EXERCISE GOAL | Pick out every line below that contains the word "bottom", and copy each one in full.

Entries on locating words and elements
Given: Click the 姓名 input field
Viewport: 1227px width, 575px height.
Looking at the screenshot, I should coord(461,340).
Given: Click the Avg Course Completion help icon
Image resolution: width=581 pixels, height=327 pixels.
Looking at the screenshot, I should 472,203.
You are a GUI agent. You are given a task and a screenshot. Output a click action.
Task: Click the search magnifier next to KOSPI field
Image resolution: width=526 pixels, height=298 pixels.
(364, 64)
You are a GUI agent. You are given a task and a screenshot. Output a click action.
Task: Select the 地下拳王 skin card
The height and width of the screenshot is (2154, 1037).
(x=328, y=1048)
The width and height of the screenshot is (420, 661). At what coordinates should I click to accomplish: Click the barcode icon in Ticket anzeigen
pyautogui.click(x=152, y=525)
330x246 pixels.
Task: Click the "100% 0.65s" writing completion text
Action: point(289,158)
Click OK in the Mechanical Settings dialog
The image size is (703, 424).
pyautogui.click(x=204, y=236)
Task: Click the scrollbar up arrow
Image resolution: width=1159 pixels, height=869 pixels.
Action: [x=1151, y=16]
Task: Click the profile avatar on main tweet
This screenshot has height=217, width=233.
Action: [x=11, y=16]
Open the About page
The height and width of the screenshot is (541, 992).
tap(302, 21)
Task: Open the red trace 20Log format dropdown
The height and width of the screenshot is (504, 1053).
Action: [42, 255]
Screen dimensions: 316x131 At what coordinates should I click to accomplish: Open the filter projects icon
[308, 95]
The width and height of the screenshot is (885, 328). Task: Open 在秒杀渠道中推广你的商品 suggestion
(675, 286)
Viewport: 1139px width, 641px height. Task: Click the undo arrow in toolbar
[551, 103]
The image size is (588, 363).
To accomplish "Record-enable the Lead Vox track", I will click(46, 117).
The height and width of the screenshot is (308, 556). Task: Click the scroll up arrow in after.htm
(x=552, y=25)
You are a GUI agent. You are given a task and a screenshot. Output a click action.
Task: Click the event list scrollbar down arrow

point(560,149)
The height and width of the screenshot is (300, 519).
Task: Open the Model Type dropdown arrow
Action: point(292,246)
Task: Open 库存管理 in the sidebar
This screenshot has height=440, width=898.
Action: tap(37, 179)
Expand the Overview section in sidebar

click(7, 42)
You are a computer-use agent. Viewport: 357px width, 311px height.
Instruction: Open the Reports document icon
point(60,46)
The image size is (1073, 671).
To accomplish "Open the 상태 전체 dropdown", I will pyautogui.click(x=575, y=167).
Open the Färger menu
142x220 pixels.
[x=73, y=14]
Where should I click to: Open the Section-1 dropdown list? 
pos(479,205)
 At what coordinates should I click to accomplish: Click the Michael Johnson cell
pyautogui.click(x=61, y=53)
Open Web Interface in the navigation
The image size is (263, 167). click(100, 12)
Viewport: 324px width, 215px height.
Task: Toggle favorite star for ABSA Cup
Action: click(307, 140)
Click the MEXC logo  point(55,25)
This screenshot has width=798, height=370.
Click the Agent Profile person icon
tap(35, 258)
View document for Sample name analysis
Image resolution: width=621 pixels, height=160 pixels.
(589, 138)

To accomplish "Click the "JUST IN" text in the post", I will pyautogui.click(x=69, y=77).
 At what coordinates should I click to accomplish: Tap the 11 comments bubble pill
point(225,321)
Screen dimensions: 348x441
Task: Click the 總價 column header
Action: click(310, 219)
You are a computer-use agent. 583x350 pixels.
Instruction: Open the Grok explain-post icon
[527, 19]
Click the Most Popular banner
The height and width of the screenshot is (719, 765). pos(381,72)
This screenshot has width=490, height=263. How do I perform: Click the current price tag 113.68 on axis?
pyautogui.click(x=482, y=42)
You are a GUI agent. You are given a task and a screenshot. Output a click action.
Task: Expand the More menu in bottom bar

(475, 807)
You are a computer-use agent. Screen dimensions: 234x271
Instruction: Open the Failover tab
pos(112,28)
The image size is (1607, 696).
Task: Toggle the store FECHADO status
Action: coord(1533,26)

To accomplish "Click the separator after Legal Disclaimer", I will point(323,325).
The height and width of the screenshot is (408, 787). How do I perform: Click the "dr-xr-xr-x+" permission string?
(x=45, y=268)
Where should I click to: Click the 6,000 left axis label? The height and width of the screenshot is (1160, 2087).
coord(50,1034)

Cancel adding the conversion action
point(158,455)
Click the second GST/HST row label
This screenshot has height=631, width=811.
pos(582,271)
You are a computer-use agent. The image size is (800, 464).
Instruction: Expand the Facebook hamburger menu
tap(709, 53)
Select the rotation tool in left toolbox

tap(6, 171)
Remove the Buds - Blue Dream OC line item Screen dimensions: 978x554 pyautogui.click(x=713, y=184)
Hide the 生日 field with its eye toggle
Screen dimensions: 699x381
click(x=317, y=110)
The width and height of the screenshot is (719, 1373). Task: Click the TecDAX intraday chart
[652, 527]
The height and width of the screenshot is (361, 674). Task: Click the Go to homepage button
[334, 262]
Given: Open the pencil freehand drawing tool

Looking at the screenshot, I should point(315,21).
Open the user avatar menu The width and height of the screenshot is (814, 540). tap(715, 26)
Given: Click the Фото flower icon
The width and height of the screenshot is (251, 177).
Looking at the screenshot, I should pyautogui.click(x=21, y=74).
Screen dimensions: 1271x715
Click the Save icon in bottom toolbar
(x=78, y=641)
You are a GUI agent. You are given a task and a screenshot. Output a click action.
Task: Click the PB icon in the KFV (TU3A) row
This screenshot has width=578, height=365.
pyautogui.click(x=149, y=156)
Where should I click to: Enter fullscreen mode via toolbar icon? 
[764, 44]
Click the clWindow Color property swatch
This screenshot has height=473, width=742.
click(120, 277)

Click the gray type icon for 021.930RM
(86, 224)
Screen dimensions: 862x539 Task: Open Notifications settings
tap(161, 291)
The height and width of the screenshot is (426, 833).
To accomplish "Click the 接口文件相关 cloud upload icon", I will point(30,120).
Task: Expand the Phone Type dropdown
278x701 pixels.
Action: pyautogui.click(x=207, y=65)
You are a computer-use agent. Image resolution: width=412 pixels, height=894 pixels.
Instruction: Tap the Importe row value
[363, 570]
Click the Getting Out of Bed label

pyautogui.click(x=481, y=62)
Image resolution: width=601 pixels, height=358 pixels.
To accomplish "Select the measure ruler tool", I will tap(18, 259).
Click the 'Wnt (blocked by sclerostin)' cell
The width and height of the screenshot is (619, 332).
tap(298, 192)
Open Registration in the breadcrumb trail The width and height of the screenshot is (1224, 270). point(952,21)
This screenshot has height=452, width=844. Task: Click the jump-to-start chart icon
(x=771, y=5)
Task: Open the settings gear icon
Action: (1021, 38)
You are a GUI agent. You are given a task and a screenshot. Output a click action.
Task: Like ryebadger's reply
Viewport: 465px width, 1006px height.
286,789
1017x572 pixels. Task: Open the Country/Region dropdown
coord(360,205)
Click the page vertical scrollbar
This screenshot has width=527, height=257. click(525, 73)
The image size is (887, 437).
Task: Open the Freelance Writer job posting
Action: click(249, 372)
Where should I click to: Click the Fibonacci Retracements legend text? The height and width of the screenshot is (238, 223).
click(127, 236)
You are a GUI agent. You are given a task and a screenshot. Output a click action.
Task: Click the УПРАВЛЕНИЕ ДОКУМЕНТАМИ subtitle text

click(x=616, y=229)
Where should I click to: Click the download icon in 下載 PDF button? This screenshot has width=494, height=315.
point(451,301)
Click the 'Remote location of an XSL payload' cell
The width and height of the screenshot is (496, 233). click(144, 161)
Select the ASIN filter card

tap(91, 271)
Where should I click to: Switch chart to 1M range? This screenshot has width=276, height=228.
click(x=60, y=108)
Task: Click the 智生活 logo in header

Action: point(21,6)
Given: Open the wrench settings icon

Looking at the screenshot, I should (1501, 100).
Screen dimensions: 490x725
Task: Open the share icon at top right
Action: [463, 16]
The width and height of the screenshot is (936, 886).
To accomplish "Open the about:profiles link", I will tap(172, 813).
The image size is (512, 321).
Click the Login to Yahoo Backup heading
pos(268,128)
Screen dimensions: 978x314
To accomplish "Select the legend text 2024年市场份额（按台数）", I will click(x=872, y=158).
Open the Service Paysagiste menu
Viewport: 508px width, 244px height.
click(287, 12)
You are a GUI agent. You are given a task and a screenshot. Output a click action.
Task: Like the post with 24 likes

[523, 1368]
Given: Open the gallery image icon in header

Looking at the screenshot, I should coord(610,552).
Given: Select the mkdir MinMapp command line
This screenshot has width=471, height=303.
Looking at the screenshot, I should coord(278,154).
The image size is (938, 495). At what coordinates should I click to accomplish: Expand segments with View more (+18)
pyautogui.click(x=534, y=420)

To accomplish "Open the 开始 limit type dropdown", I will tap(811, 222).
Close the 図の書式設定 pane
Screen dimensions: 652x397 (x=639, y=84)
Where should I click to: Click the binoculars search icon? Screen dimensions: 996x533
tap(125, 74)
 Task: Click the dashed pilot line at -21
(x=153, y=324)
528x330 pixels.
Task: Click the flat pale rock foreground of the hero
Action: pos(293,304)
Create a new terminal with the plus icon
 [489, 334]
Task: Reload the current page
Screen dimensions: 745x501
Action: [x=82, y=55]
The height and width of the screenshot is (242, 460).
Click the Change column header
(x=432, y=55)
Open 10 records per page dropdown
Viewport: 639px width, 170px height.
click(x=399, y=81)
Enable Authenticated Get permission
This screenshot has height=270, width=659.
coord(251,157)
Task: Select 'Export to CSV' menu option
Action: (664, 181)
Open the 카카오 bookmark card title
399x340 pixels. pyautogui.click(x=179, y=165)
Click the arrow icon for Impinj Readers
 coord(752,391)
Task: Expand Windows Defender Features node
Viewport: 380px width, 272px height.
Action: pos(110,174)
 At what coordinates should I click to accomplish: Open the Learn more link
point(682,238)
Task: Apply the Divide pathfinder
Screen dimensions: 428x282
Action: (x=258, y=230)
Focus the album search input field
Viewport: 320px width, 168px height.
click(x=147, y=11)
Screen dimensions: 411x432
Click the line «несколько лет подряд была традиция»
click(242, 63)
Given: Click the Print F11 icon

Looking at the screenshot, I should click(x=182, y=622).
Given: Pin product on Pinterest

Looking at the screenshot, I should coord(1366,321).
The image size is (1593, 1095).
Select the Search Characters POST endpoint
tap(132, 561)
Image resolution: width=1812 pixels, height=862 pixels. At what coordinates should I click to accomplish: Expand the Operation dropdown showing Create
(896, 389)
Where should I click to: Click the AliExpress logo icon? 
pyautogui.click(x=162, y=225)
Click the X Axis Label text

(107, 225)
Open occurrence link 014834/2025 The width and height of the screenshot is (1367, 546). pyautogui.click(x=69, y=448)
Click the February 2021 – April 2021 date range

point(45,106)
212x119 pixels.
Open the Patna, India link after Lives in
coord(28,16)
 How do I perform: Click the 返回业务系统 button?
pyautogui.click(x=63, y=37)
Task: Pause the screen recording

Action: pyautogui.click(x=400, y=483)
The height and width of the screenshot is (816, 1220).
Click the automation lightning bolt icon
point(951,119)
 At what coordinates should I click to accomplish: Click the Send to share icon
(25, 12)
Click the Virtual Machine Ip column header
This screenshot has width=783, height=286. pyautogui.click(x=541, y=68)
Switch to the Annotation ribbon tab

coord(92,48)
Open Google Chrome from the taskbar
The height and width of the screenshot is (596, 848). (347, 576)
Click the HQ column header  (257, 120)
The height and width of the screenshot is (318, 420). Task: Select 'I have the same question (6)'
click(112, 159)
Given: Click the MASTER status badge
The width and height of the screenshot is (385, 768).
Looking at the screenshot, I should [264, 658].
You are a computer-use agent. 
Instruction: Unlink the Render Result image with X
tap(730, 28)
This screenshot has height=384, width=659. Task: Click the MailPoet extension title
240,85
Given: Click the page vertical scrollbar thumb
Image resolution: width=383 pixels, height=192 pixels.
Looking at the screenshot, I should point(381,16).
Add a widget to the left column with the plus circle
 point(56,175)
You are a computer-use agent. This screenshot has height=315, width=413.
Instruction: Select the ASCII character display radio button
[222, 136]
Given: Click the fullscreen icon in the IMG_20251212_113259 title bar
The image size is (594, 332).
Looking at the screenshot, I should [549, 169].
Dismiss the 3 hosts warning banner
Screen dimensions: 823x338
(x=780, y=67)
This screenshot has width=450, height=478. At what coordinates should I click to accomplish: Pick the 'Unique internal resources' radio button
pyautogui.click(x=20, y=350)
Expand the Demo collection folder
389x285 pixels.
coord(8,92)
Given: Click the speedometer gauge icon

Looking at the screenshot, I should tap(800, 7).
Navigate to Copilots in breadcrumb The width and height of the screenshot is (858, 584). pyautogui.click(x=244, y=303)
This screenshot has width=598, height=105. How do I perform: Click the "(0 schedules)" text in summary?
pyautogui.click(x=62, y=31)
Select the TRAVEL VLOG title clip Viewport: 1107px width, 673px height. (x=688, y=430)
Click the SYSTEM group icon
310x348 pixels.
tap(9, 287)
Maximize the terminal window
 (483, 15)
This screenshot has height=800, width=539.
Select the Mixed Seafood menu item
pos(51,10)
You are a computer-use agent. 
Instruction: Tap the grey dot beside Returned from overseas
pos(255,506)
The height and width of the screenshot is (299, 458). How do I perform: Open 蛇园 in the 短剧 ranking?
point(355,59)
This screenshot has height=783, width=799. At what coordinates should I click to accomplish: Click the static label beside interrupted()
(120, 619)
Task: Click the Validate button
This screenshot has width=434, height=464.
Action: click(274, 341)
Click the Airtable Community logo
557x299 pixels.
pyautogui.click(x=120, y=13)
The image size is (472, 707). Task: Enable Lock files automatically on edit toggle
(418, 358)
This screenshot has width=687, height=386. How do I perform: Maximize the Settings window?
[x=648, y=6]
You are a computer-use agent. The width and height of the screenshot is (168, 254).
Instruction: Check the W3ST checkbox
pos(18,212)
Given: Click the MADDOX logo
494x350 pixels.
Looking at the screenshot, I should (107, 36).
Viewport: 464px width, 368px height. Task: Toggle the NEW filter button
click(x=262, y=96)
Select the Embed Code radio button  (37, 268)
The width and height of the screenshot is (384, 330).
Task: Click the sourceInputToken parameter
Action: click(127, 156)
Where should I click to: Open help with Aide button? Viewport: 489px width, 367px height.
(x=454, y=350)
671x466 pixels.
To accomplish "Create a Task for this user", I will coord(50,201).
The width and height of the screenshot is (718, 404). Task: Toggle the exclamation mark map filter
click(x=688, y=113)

EXERCISE ANSWER |
Task: Expand the More menu in bottom bar
Click the Save icon in bottom toolbar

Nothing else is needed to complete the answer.